Two Russian missile brigades currently threaten NATO members: the 152nd Guard Missile Brigade (Kaliningrad region) and the 26th Missile Brigade (Leningrad region), both of which have conventional strike and potential non-strategic nuclear weapons capabilities. Logistics considerations imply that a permanent deployment of 9M729 cruise missiles is much more probable and convenient for the brigade based in Leningrad Oblast than in the Kaliningrad exclave. So even if Putin’s proposed withdrawal of 9M729 cruise missiles from the European part of Russia actually becomes realized, in practice that will mean only a reversible reduction of deployed missiles there—but notably not the reduction of locally based missile brigades themselves or the elimination of infrastructure for nuclear weapons in western Russia. Moreover, establishing working verification measures for such a reduction seems practically impossible.

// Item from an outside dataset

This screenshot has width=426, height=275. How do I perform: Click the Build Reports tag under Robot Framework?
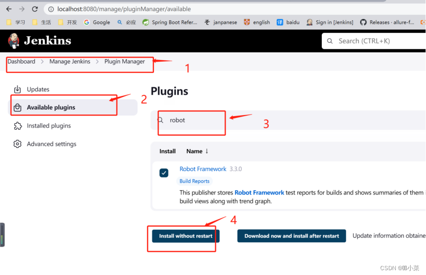[194, 181]
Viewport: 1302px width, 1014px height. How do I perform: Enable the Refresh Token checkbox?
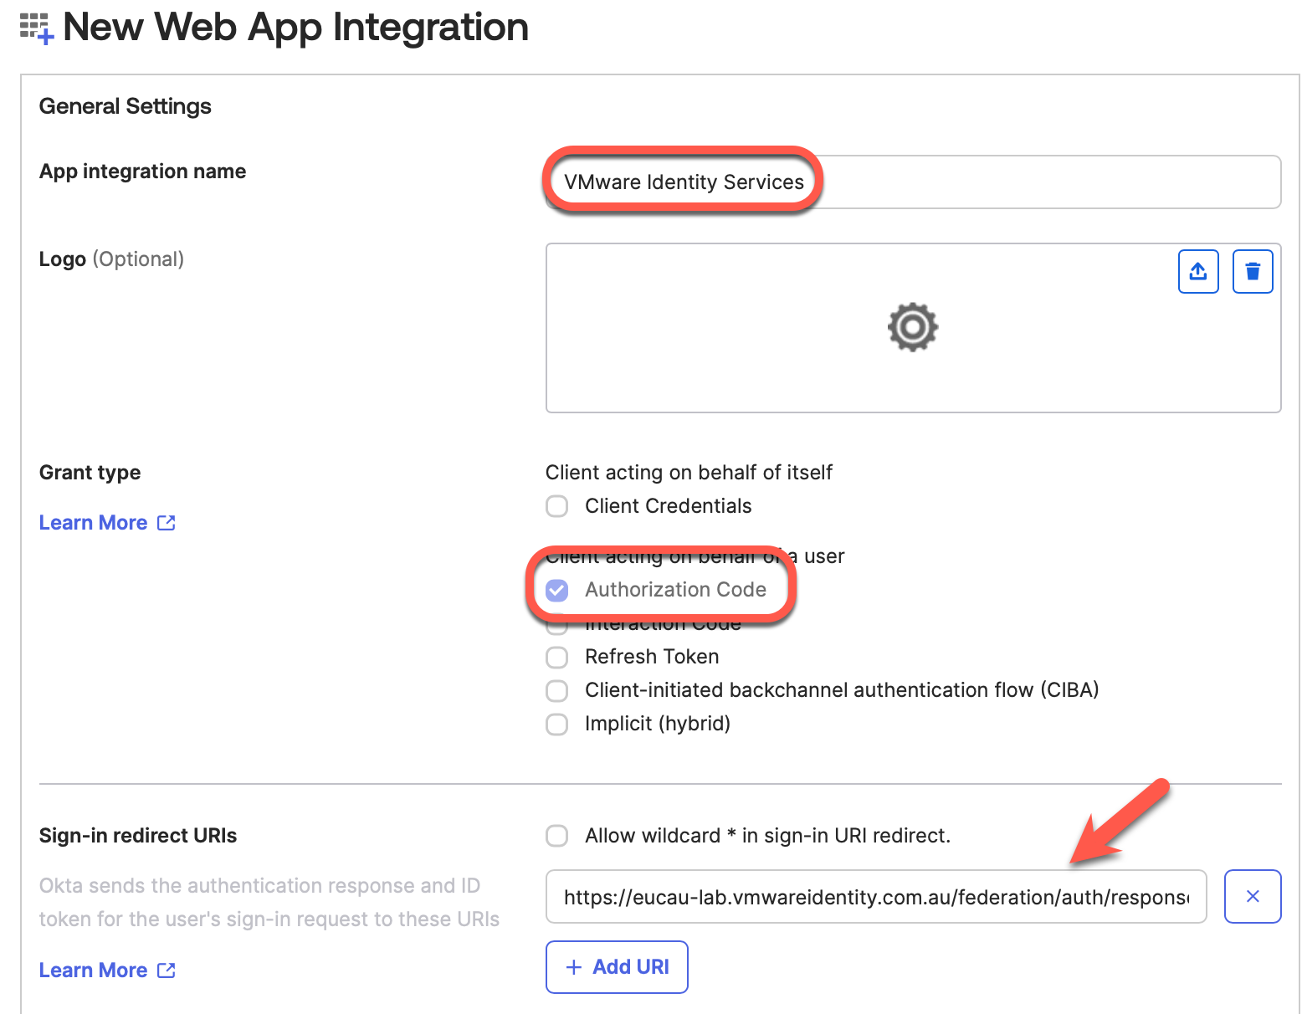[556, 657]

For all these reasons, the Kremlin is not taking seriously its own “de-escalation proposal.” Similarly, it is difficult to believe that Russia genuinely believes its allegations that the US could covert its land-based strategic missile-defense systems in Europe into Tomahawk launchers since this would make little military sense. Nevertheless, Moscow wants to assert its role as a guarantor of European security, and Western agreement to inspections of the Aegis Ashore bases in Romania and Poland (after the latter one becomes operational) would inherently become a valuable diplomatic asset for Russia’s leadership. The Kremlin proposal is only a trial balloon, but one specifically designed to test the level of solidarity among NATO allies through a classic carrot-and-stick approach. Indeed, Moscow’s long-term goal remains to weaken the mutual confidence among North Atlantic Alliance members regarding issues of collective defense.